══ RECORDED INFORMATION
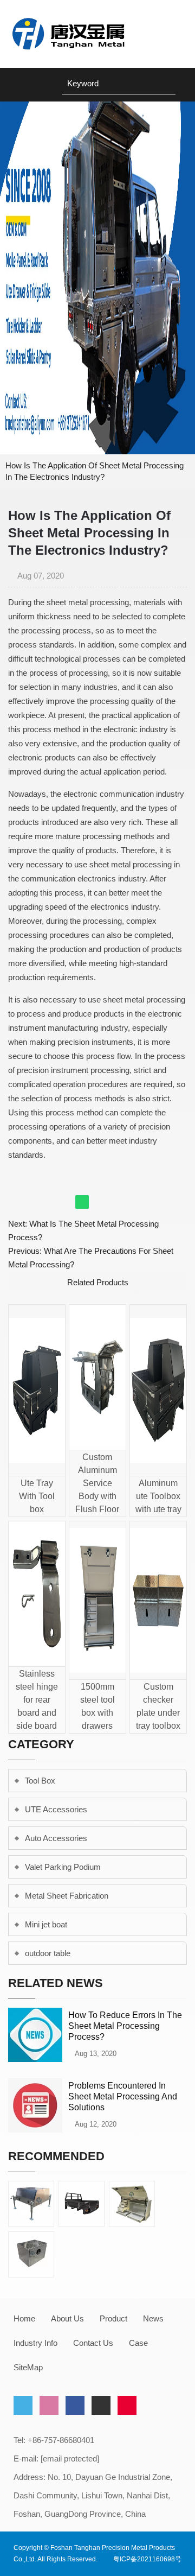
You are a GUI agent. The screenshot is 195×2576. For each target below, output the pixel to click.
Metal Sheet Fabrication (66, 1895)
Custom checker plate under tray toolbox (158, 1706)
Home (24, 2318)
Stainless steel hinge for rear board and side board (37, 1699)
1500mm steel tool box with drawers (97, 1706)
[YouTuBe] (101, 2405)
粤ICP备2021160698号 (147, 2559)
════
● **ACTIVITY**:
Go through the material above and repeat it exactly. Omit the pictures.

● **SOLUTION TO THIS PROBLEM**:
You are a GUI agent. The screenshot is 195×2576. For each target below, output the pixel to click.
Metal Sheet Fabrication (66, 1895)
Custom checker plate under tray toolbox (158, 1706)
Home (24, 2318)
Stainless steel hinge for rear board and side board (37, 1699)
1500mm steel tool box with drawers (97, 1706)
[YouTuBe] (101, 2405)
粤ICP备2021160698号 (147, 2559)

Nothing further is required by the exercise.